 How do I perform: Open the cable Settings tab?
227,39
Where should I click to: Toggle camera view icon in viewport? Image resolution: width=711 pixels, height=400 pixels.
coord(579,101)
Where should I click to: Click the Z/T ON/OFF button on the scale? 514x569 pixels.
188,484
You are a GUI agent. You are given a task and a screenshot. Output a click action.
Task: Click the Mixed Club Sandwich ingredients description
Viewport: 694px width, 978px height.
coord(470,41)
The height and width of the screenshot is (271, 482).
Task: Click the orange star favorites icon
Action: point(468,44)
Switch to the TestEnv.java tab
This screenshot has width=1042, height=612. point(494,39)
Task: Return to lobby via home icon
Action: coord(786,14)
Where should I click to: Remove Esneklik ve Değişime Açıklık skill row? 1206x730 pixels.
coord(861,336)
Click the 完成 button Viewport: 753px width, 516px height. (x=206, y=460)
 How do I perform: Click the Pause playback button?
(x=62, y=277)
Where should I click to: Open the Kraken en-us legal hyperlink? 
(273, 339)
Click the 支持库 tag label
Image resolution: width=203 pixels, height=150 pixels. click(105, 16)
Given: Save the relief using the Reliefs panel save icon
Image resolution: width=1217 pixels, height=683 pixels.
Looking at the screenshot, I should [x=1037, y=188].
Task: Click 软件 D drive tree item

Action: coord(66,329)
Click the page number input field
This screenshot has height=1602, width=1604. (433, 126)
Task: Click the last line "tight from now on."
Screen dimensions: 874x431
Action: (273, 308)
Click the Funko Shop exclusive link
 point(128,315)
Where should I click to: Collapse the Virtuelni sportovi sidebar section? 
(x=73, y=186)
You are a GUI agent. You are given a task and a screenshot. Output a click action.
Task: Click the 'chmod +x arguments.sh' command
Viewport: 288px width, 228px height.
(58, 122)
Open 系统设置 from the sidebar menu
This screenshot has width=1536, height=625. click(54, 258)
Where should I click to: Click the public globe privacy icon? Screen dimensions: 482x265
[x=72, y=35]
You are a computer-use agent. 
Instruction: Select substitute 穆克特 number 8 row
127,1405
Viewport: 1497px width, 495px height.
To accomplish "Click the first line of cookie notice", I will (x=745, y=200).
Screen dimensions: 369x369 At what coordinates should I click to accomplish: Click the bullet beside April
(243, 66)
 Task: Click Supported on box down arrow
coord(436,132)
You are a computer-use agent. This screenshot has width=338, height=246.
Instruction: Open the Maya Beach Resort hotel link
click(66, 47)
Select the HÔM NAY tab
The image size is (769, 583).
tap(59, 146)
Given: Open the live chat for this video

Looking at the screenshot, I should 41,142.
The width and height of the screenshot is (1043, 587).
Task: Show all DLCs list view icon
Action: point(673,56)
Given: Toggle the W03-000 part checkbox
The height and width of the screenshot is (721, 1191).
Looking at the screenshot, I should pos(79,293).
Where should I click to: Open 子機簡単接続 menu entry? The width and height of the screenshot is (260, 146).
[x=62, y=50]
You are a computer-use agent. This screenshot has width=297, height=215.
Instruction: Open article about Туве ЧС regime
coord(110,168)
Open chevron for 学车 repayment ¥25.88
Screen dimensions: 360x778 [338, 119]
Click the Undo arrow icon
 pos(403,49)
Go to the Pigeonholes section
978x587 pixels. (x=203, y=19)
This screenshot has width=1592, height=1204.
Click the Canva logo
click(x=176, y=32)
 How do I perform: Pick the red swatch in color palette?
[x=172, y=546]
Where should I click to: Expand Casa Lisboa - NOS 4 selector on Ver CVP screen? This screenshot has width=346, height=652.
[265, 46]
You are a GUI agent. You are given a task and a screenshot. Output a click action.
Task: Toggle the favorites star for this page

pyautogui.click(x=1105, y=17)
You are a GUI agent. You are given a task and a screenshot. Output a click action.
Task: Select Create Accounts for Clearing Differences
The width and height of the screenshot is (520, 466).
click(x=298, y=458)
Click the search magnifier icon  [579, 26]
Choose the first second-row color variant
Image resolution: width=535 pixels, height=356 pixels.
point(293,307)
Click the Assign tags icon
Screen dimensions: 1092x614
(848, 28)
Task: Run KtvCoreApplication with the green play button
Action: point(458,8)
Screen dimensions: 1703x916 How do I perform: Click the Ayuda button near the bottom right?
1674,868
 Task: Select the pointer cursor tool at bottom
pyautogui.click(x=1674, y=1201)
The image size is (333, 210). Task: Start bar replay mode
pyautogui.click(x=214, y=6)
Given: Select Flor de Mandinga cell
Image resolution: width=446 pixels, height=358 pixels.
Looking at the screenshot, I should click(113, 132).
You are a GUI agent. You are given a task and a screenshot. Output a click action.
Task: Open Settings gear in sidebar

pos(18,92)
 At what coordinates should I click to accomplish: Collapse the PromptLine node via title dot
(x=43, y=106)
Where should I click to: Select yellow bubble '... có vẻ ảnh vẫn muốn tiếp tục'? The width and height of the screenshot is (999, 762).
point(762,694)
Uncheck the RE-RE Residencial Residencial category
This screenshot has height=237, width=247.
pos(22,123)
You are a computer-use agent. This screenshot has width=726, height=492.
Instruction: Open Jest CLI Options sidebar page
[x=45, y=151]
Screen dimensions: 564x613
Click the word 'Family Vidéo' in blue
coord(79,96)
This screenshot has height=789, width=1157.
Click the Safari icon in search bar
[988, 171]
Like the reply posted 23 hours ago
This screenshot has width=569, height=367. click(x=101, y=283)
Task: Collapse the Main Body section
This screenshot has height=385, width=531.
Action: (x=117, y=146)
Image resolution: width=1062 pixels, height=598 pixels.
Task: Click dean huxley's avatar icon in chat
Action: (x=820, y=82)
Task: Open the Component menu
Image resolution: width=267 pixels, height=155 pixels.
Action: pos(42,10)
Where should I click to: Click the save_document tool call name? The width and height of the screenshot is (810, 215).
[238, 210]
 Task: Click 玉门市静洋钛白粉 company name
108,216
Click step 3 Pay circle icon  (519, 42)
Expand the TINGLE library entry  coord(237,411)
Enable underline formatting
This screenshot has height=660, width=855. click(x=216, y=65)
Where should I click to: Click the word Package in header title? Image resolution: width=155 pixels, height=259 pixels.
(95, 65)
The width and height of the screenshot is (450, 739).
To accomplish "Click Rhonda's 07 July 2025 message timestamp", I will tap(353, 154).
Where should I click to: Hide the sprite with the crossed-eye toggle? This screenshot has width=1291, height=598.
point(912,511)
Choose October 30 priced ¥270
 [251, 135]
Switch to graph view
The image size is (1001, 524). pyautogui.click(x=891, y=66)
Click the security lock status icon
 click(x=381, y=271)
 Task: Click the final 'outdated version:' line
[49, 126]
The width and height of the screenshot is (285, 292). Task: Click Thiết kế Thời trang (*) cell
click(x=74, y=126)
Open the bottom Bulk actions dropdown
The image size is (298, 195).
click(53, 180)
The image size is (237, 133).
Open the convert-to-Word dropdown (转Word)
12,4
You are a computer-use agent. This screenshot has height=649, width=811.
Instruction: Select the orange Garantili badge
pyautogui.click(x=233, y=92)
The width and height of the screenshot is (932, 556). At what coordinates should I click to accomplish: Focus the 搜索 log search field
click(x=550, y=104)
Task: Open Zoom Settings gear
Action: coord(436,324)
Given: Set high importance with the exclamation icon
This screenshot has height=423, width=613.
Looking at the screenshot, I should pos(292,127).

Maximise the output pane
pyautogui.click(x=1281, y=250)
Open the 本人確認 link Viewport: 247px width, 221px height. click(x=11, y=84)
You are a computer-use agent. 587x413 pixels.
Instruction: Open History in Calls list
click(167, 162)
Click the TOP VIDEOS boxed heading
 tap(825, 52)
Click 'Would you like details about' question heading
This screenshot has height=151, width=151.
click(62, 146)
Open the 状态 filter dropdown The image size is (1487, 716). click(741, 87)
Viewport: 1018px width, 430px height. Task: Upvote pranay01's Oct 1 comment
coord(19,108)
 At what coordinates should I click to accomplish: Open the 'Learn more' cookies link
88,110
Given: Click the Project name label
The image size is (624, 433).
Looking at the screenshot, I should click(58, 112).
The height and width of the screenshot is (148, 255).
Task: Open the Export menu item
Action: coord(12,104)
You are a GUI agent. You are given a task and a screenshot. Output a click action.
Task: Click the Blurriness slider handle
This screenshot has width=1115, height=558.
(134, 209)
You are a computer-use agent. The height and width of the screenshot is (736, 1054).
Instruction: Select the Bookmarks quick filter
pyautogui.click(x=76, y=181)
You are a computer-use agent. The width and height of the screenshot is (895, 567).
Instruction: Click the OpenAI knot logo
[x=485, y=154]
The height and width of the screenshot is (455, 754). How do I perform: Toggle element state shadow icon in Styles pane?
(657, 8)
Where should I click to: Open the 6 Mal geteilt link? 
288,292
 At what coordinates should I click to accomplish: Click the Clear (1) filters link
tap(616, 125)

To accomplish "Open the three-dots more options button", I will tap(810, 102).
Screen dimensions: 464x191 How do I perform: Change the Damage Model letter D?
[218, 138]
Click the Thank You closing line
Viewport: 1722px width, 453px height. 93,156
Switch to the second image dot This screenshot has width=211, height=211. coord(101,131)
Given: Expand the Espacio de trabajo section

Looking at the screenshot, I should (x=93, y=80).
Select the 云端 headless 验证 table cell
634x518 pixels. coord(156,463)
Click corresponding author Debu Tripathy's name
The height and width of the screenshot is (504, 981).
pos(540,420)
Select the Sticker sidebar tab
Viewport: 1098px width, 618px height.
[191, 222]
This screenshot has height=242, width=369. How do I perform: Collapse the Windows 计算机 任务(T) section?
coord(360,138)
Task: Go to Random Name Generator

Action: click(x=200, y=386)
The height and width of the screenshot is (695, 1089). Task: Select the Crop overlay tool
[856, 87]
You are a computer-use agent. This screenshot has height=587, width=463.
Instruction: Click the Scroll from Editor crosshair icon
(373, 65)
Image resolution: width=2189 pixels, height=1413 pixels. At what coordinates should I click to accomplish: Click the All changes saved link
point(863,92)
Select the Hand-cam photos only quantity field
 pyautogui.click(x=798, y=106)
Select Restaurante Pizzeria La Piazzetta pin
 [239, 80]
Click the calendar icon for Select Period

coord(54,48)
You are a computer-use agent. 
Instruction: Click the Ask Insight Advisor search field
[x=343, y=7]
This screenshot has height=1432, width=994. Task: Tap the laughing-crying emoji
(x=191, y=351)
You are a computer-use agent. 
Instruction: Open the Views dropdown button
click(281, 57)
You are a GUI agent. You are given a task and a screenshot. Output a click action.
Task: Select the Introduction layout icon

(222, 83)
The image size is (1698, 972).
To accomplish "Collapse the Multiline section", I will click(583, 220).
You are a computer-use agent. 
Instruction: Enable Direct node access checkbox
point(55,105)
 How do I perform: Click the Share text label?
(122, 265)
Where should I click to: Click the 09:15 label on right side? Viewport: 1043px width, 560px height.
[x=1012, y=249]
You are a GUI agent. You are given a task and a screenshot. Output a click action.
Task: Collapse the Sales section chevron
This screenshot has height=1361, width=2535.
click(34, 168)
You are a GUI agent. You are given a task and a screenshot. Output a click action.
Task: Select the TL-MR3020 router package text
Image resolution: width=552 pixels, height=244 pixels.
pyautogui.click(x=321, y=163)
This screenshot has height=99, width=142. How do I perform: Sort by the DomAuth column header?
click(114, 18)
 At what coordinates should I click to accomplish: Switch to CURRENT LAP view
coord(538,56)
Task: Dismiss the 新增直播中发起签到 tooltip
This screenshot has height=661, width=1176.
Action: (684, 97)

---+---

PROMPT
Rewrite the entries from the line with "Screen dimensions: 1703x916" to the line with "pyautogui.click(x=214, y=6)", replacing "pointer cursor tool" with "arrow selection tool" and leaving everything else unchanged.

WORKED ANSWER
Screen dimensions: 1703x916 How do I perform: Click the Ayuda button near the bottom right?
1674,868
 Task: Select the arrow selection tool at bottom
pyautogui.click(x=1674, y=1201)
The image size is (333, 210). Task: Start bar replay mode
pyautogui.click(x=214, y=6)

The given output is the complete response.